Refinetuning Decentralized Large Language Model for Privacy-Sensitive University Data
Abstract
Kilian Lorenz, Pascal Bürklin, Jay Kim, Klemens Schnattinger, Sascha Reining, Nathan Peterson, Agha Husain
This work focuses on refining a decentralized large language model (LLM) tailored for finetuning on privacy-sensitive university data. Devolved AI models, designed to operate across multiple distributed nodes, offer a promising solution for handling sensitive information by ensuring data remains localized at its source while collaboratively training a global model. The key challenge addressed in this study is the adaptation and fine-tuning of a decentralized LLM to work effectively with heterogeneous, privacy- restricted datasets typical in university environments, such as student records, research data, and administrative information. Our approach involves enhancing the LLM’s ability to handle domain-specific language through targeted fine-tuning on anonymized university datasets. The model is further optimized for efficient decentralized learning, ensuring data privacy while improving model performance. Advanced techniques, such as differential privacy and secure aggregation, are incorporated to strengthen data protection during finetuning.

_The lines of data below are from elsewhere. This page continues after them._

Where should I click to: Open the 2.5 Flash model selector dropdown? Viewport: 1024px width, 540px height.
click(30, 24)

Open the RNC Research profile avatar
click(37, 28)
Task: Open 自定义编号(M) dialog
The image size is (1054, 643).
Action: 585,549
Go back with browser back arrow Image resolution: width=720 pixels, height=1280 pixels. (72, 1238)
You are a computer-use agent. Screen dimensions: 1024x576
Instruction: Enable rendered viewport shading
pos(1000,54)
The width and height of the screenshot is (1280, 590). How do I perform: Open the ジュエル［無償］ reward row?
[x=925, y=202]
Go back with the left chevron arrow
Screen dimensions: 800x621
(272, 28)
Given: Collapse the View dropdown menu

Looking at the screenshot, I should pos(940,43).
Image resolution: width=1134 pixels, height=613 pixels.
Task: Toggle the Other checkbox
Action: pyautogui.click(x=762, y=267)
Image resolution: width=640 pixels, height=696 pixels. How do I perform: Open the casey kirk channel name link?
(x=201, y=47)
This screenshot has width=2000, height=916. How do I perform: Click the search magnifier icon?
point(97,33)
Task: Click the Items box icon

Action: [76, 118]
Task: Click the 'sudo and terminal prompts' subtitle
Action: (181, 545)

A notable innovation of our work is the development of a comprehensive Devolved AI product that not only manages decentralized finetuning but also incorporates an LLM as a judge to score model improvements. This product automates the end-to-end process—from data ingestion and model fine-tuning to evaluation—by leveraging the LLM to provide objective, detailed feedback on model performance. Initial results demonstrate that the refined LLM achieves high accuracy in downstream tasks, including automated document summarization, query answering, and policy generation, without compromising data privacy. This research highlights the potential of decentralized AI systems in privacy-sensitive domains and paves the way for scalable, secure AI solutions in academic institutions. Future work will focus on expanding the model’s applicability to broader educational datasets and further optimizing the finetuning frameworks and evaluation methods employed by the Devolved AI product.